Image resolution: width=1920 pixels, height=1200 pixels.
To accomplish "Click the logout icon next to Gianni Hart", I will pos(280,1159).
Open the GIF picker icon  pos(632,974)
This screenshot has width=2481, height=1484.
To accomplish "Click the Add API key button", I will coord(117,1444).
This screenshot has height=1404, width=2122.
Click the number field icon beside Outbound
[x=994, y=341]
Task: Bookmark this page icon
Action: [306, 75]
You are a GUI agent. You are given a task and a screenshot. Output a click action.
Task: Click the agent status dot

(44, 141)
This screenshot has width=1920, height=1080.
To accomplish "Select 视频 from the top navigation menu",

**The task**
Set down the records again without altering a word.

**Answer**
Image resolution: width=1920 pixels, height=1200 pixels.
To accomplish "Click the logout icon next to Gianni Hart", I will pos(280,1159).
Open the GIF picker icon  pos(632,974)
This screenshot has width=2481, height=1484.
To accomplish "Click the Add API key button", I will coord(117,1444).
This screenshot has height=1404, width=2122.
Click the number field icon beside Outbound
[x=994, y=341]
Task: Bookmark this page icon
Action: [306, 75]
You are a GUI agent. You are given a task and a screenshot. Output a click action.
Task: Click the agent status dot

(44, 141)
This screenshot has width=1920, height=1080.
To accomplish "Select 视频 from the top navigation menu",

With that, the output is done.